Input data START

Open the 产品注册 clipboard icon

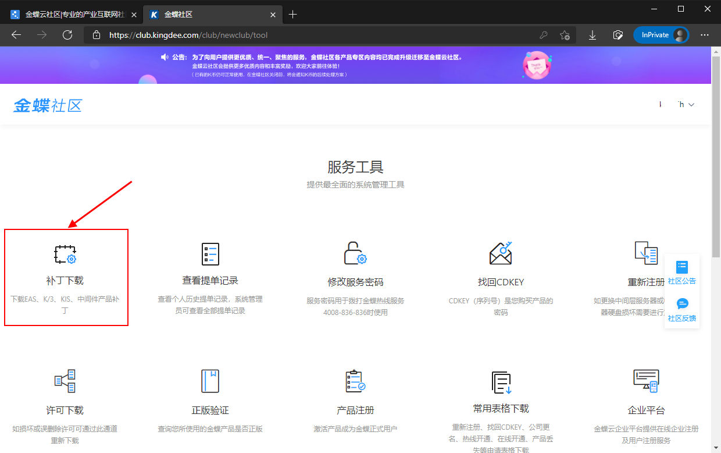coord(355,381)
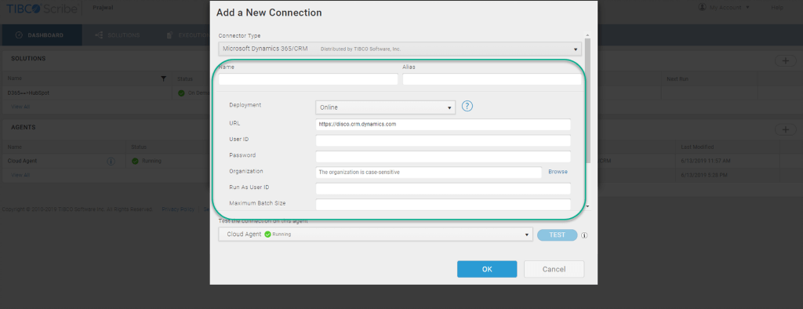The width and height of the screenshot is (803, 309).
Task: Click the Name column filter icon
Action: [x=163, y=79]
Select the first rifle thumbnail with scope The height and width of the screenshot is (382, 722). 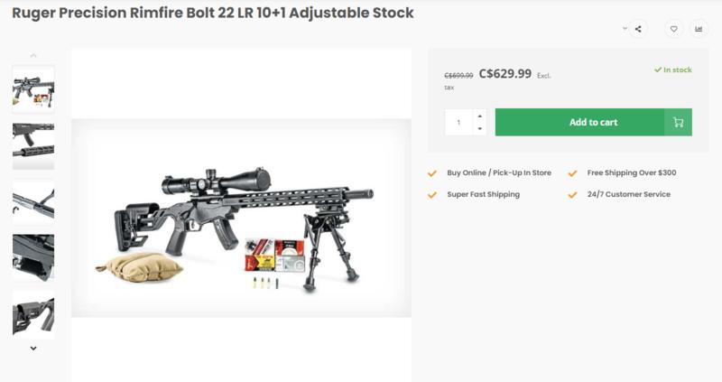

Input data END

[Task goal]
All of the material above should be copied exactly, minus the pictures.

[Exercise response]
Open the 产品注册 clipboard icon

coord(355,381)
The width and height of the screenshot is (803, 309).
Task: Click the Name column filter icon
Action: [x=163, y=79]
Select the first rifle thumbnail with scope The height and width of the screenshot is (382, 722). 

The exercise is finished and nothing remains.